Mas, mesmo assim, fui detido. Levaram-me para a delegacia e me prenderam. Disseram-me que eu seria julgado em 24 horas.

Passadas duas semanas, resolveram, finalmente, me julgar. Chegando ao tribunal, vi que meus amigos e conhecidos não estavam lá. Eu estava só. Parecia que havia cometido um crime tão grande, que todas as pessoas próximas a mim estavam me renegando.

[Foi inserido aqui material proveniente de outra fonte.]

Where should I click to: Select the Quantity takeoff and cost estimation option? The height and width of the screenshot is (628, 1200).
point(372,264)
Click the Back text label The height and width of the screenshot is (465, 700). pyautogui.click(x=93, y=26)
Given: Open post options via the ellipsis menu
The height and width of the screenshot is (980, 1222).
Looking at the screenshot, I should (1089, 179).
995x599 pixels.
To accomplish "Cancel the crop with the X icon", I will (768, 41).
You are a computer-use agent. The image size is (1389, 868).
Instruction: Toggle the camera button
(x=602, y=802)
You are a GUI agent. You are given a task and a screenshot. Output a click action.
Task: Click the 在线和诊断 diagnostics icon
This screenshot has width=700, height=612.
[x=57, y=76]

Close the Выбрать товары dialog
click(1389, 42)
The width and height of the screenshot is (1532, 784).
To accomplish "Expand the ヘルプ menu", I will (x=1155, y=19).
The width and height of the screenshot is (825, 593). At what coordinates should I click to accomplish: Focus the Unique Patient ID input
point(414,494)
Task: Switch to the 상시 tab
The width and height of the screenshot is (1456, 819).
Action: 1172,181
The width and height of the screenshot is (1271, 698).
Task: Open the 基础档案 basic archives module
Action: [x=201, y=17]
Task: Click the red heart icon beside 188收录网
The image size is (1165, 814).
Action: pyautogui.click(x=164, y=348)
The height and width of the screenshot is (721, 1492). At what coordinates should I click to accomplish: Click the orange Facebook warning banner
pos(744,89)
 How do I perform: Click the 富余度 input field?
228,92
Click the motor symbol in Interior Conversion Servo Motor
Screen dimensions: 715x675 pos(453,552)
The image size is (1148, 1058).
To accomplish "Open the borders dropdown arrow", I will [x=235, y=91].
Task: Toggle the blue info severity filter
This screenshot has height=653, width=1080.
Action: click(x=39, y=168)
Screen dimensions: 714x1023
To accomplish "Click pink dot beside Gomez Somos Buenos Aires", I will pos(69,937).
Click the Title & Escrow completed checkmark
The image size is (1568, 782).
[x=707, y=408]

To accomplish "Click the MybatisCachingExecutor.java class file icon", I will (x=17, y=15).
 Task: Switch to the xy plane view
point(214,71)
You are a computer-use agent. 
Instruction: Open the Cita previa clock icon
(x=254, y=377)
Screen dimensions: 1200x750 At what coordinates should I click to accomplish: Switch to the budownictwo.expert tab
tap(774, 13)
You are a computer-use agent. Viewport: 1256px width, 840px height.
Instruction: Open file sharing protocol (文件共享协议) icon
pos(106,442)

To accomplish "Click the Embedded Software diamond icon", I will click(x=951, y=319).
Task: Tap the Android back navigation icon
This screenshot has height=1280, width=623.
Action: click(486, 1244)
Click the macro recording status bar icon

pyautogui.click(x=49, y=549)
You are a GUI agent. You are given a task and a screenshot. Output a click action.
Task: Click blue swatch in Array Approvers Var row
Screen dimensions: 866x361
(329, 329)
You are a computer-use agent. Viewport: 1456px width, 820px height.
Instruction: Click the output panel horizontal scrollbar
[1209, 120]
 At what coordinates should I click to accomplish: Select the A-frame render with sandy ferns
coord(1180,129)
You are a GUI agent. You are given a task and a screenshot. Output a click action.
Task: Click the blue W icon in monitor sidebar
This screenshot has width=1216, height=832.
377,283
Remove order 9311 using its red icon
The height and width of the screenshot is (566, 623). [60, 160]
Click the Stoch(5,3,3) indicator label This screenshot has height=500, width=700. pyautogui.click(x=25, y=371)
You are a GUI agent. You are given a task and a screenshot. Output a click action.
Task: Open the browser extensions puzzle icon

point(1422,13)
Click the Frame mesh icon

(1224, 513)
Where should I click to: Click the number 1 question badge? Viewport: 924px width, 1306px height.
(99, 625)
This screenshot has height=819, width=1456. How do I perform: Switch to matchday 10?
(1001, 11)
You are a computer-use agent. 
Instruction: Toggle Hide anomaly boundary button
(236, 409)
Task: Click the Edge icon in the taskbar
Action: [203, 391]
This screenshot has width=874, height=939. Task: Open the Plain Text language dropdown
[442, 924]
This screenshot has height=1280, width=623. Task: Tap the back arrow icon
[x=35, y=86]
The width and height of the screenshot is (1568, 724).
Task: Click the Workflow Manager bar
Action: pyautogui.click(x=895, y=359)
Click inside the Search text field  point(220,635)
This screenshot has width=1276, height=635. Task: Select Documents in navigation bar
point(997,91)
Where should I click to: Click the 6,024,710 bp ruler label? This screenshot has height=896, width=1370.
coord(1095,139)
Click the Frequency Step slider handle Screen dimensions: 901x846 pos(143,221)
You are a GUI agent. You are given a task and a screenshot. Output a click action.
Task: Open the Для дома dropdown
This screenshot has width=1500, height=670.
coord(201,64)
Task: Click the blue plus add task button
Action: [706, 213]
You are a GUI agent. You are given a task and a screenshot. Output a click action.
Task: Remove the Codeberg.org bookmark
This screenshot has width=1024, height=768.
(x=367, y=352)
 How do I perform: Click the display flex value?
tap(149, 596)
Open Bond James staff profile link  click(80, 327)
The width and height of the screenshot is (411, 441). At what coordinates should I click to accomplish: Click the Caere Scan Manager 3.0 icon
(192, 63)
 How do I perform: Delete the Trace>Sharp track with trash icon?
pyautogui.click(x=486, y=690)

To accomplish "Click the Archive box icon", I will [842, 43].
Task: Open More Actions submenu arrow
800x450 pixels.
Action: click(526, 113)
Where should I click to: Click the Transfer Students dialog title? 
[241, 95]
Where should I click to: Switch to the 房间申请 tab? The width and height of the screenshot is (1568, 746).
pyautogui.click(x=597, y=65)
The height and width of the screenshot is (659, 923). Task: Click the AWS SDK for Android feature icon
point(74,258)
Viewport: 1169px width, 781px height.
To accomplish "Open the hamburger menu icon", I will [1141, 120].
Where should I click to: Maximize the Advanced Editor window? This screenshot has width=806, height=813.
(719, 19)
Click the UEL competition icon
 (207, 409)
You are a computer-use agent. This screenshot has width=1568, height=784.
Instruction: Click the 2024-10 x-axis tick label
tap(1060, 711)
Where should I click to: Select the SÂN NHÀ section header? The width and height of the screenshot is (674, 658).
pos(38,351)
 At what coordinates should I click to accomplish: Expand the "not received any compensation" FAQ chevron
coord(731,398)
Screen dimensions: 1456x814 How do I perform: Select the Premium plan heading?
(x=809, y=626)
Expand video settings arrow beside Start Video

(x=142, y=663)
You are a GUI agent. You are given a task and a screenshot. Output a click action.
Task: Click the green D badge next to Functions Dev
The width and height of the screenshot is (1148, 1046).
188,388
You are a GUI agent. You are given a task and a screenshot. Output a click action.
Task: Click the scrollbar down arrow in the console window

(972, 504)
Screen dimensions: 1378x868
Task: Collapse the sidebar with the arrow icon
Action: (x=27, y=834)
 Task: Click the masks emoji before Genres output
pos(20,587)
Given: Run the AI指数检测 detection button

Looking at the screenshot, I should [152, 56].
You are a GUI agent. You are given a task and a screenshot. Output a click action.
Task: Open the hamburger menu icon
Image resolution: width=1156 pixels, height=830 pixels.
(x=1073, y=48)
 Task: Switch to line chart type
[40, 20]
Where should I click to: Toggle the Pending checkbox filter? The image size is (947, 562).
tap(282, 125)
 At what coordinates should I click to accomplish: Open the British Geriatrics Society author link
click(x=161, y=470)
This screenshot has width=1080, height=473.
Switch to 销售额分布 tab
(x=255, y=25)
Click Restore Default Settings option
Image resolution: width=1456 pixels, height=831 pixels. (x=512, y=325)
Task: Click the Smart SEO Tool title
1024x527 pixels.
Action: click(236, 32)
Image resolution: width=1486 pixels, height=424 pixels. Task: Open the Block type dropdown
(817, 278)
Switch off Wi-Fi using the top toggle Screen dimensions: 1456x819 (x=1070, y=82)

Ouvia meu advogado tentando me defender. Não prestava atenção em uma palavra do que ele falava. Parecia não estar certo se me defendia, ou se usava argumentos contra mim. Todos me olhavam como se eu fosse diferente deles, como se eu fosse lixo.

Após horas de julgamento, nas quais eu não pronunciei uma palavra, eu fui liberado, mas fui indicado a rever meus conceitos e repensar meus atos. Eu só tentava entender o que havia feito de tão errado, afinal, os políticos roubam todo o dinheiro do povo e nada acontece com eles. Por que eu fui julgado!? Não torcer pelo Brasil num mero jogo de futebol é um ato pior do que roubar em larga escala!?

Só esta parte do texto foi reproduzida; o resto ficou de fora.